Summer at the North Karelia Biosphere Reserve – Philippe Fayt

Half picture. Man in the forest with green clothes leaning into old tree.

Hi everyone! My turn for the presentation. Originally from Belgium, my name is Philippe Fayt and I am a postdoc researcher in environmental sciences from the University of Eastern Finland. In parallel to the completion of my doctoral studies on the population ecology of the rare Three-toed Woodpecker years ago, I have developed a strong focus on forest ecology (particularly interested in the ecological values of ancient forests), wildlife monitoring (birds and flying squirrel especially) and biodiversity conservation at the northern latitudes. This implies that I have been already using many pairs of rubber boots investigating those wildest places we have in eastern Finland and western Russia up to the Arctic. Examples of my past or ongoing employment relationships include responsibilities at the Centre for Economic Development, Transport and the Environment of Kainuu (Kainuun ELY-keskus), the Finnish Forest Research Institute (Luke), the Finnish Game and Fisheries Research Institute (Luke), the Finnish Museum of Natural History (Luomus), the Finnish Forest and Park Service (Metsähallitus), the Finnish Environment Institute (Syke) and Snowchange.

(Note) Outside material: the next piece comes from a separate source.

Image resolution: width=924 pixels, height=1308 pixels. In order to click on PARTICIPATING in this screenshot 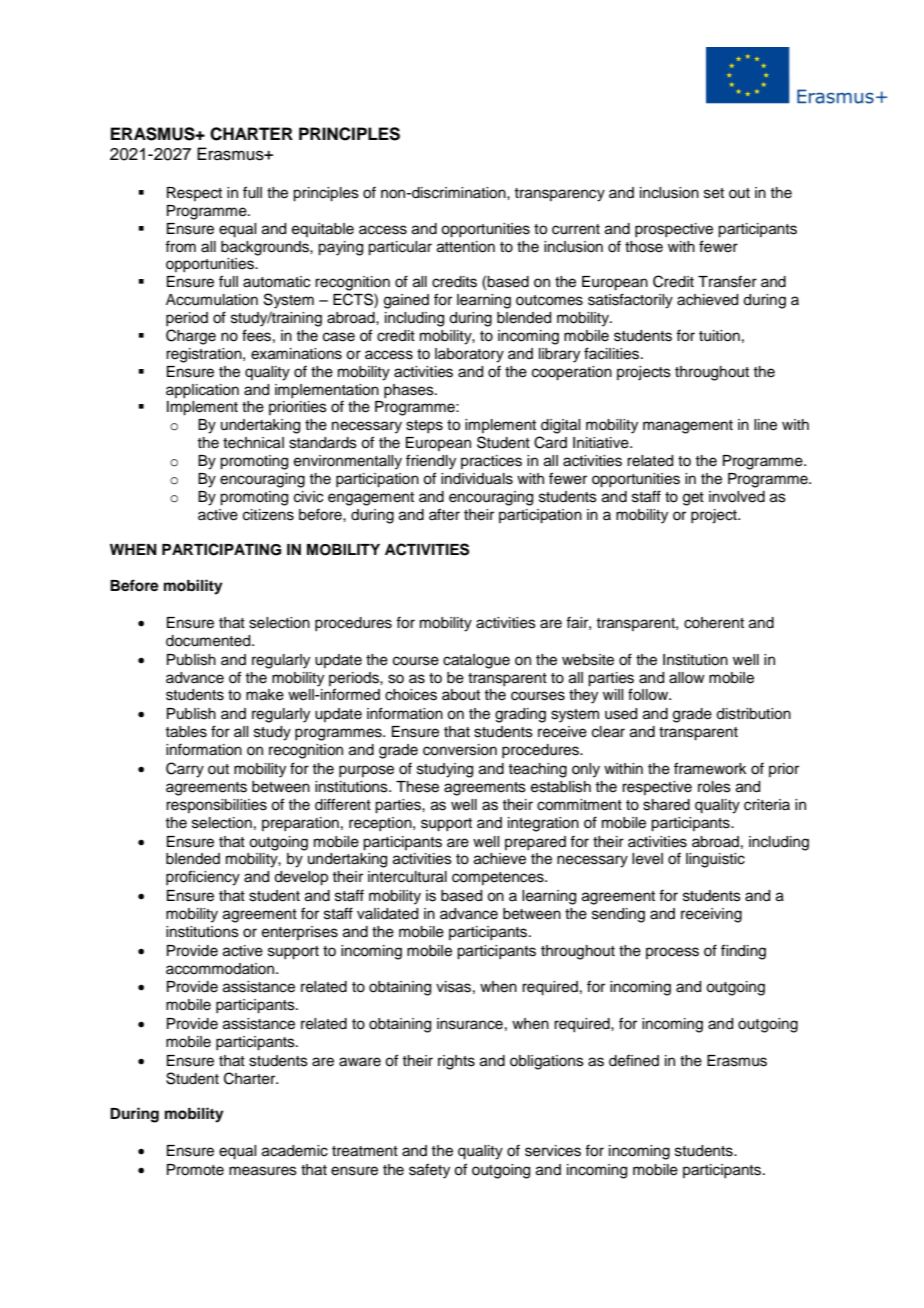, I will do `click(221, 549)`.
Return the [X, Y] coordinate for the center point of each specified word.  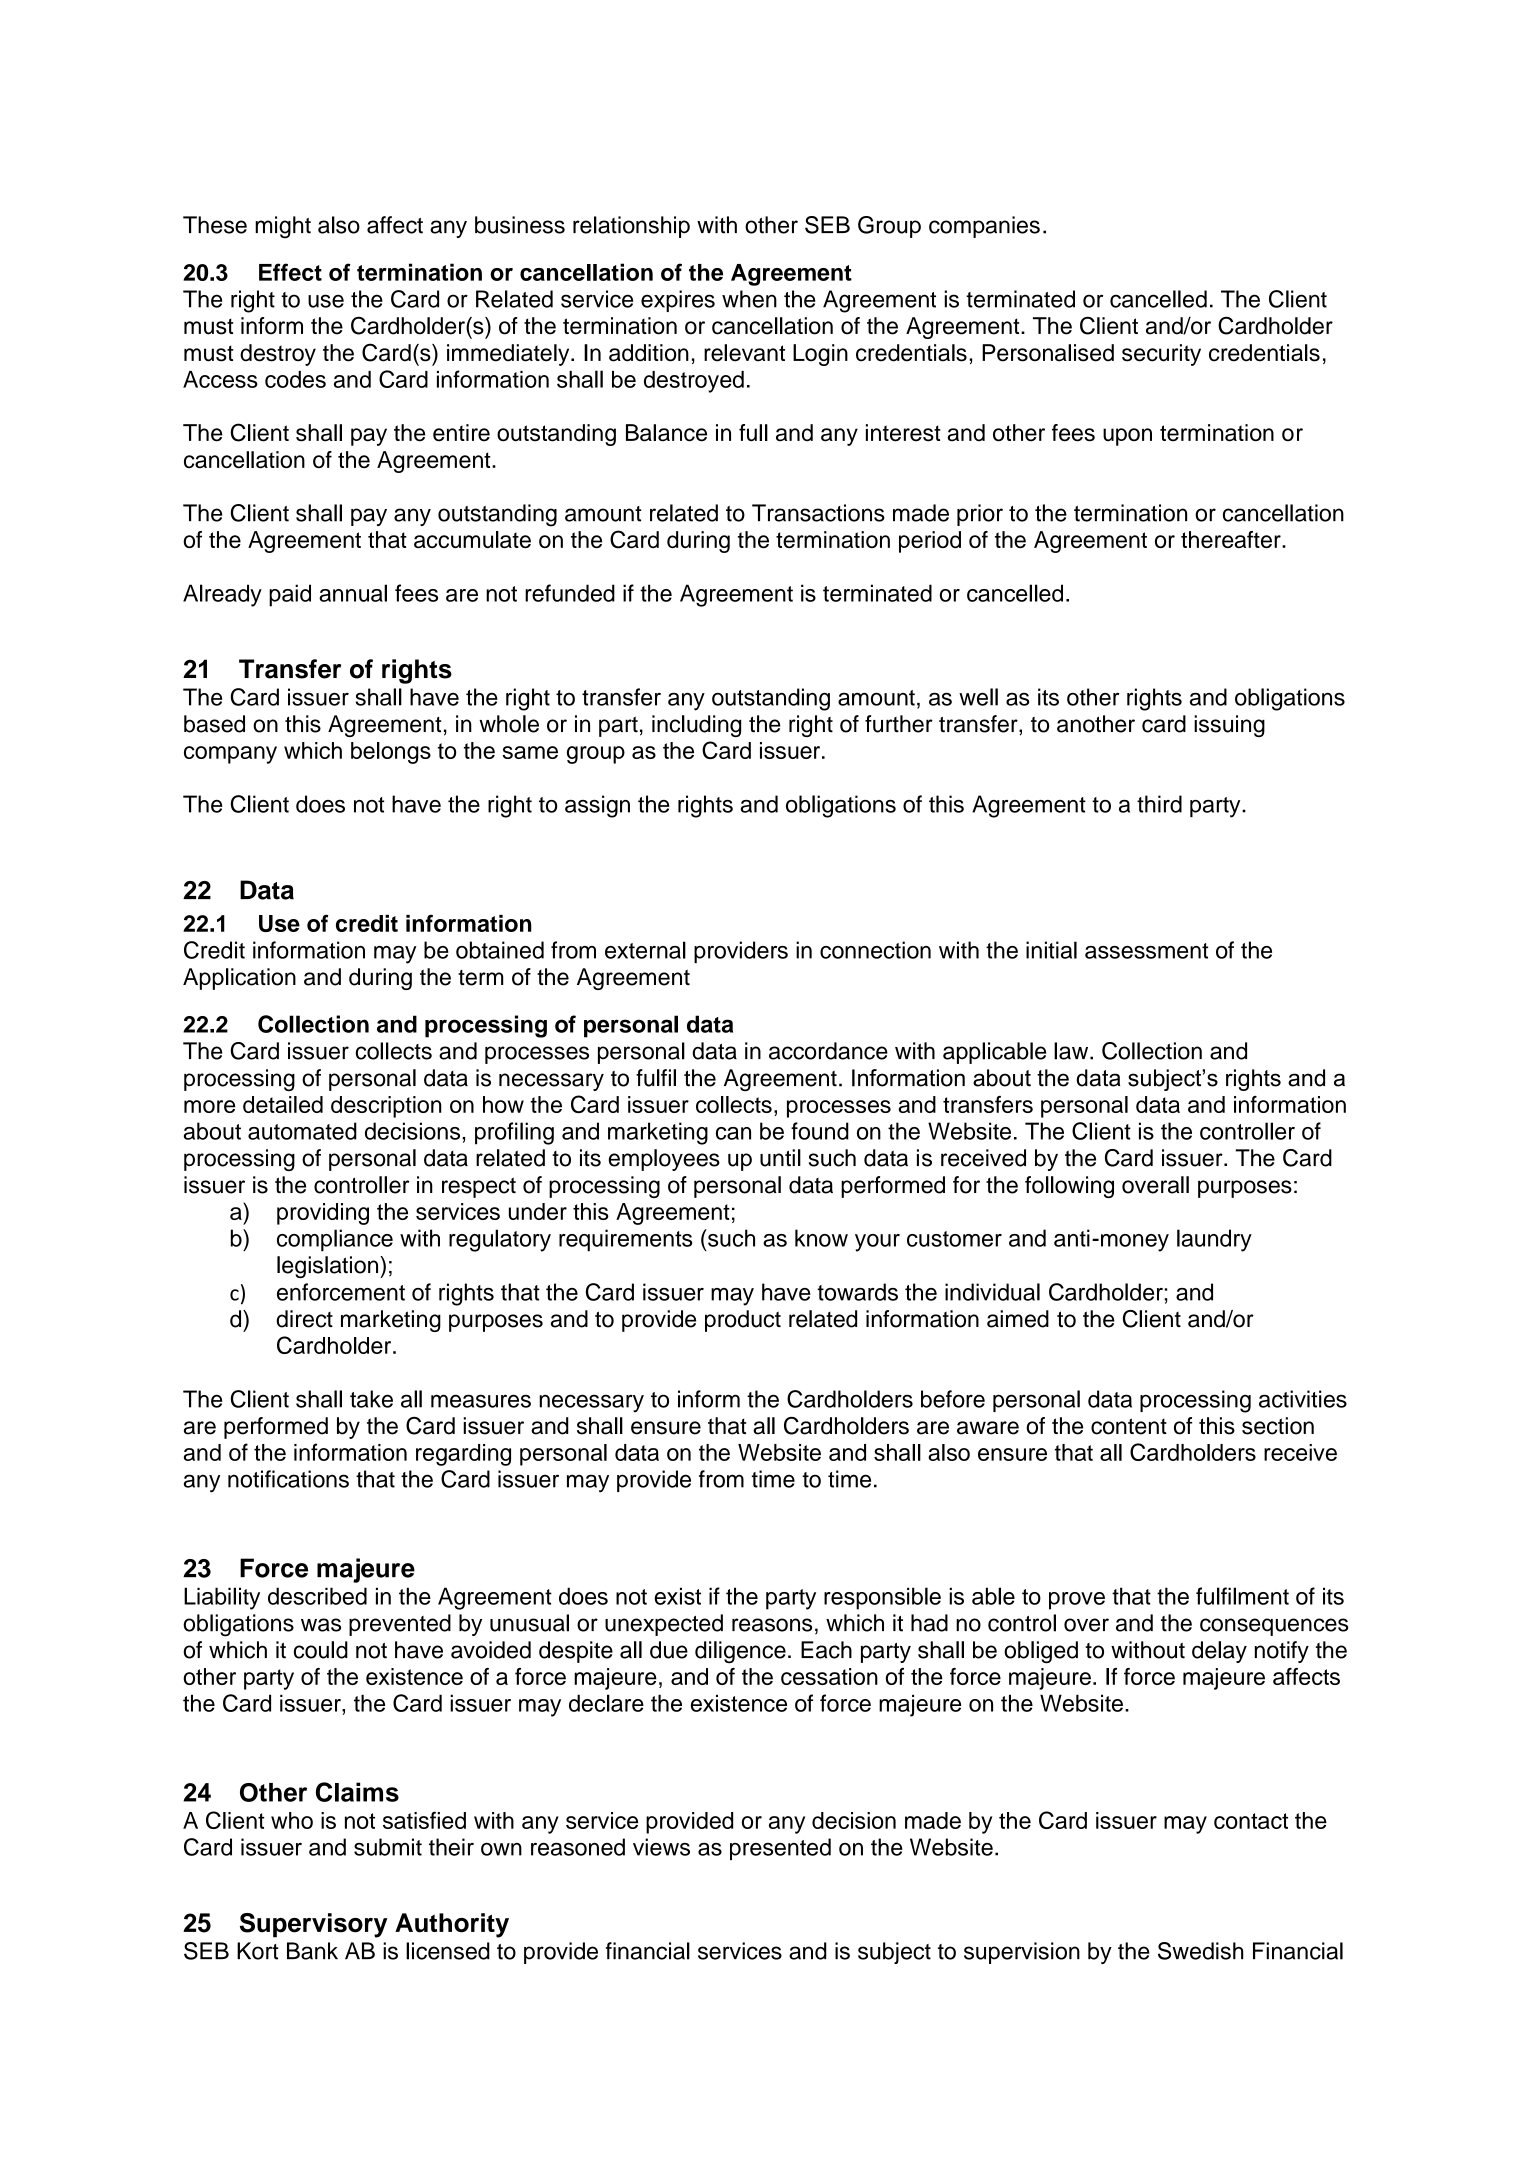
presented [780, 1849]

Since last February, and this is what brings me to you, I have also started to work as project planner for the North Karelian ELY-keskus (the regional arm of the Finnish Ministry of the Environment), where, together with Vilma Lehtovaara (the coordinator of the North Karelian Biosphere Reserve), I have been in charge of the development and implementations of activities that support the visibility of the Biokarelia CBC project. In collaboration with our different project partners (Luke, Arbonaut Oy, the Karelian Research Centre), the main objective of the project was originally to foster and strengthen cross border scientific cooperation between Finland and Russia on issues seen as critical in a global context of climate change, increasing forest fire risk and biodiversity loss. These include the connectivity assessment of high conservation value habitats, better knowledge sharing on biodiversity, and the development of forest fire forecasting tools and techniques, such as recently discussed in a series of YouTube webinars (


Well, that was until the war in Ukraine broke out. Now that the collaborative part with Russia has come to an end, the Biokarelia project was forced to shift its focus towards the Finnish territory only, which slightly modified my original tasks. Although still concentrating on similar issues as before, I have been interested in the writing and planning of a short movie project on the modern and future challenges of fire management in Finnish forests. Although forest fires have always been a part of the natural cycle of the boreal forest allowing a rich and specialised biodiversity to develop, predicted changes in their occurrences, severity and extent, as the climate is warming up, will likely have consequences on the way their ecological benefits will be perceived and accepted by the society and how new tools and techniques will play a role in mitigating those risks. Still in the making, this movie project has benefited from many inspiring and expert North Karelian collaborations for the recording and editing (Korpipaja, Marko Haapalehto/Metsähallitus), interviewing (Kaisa Junninen/Metsähallitus, Evgeny Lopatin/Luke, Tuomo Puumalainen/Arbonaut, Mika Viertola/ Pohjois-Karjalan Pelastuslaitos) and voice-over (Adam Lerch). When (soon) ready, it will offer a good visibility to the Biokarelia project and its practical implications.


Another task that has taken much of my time over the recent months has been (and still is) the planning and building up of an internet platform that will help researchers and students working on biodiversity in Finland to better know each other and boost their own collaboration research network. It will also help them to find study and funding opportunities specifically dealing with biodiversity more easily, get acquainted with upcoming events on the topic, and become inspired by successful conservation and restoration stories. Depending on how successful the new platform will eventually turn out to be (let us see what the future will bring), the network could then be potentially expanded towards the other Nordic countries, if the funding allows it. Nature knows no border and its conservation, as well as its overall understanding can only benefit from international cooperation.


Finally, and as a nature photographer in my free time, I would like to conclude by sharing with you my own thoughts, regarding wild natural places such as found within the North Karelian Biosphere Reserve. Based on my own experience, heading to remote and pristine places, genuine biodiversity hotspots in modern forest landscapes, is certainly a rare and privileged moment in life but I would like to add that it also demands from potential visitors a special personal attitude and a certain level of ecological awareness. For example, curiosity (to be able to perceive and be astonished by the natural wonders around you), humility (to accept that nature is self-sustaining and can also function very well by itself), quietness (to reflect on and fully immerse yourself in your surroundings), patience (if you are after observing interesting wildlife) and responsibility (to understand that outdoor activities can also have negative consequences for sensitive species such as the large predators or the forest reindeer, especially here in eastern Finland). With those words in mind, I wish you all unforgettable memories and enjoyable moments in the North Karelian Biosphere Reserve, regardless of whether you like it by walking, cycling or paddling!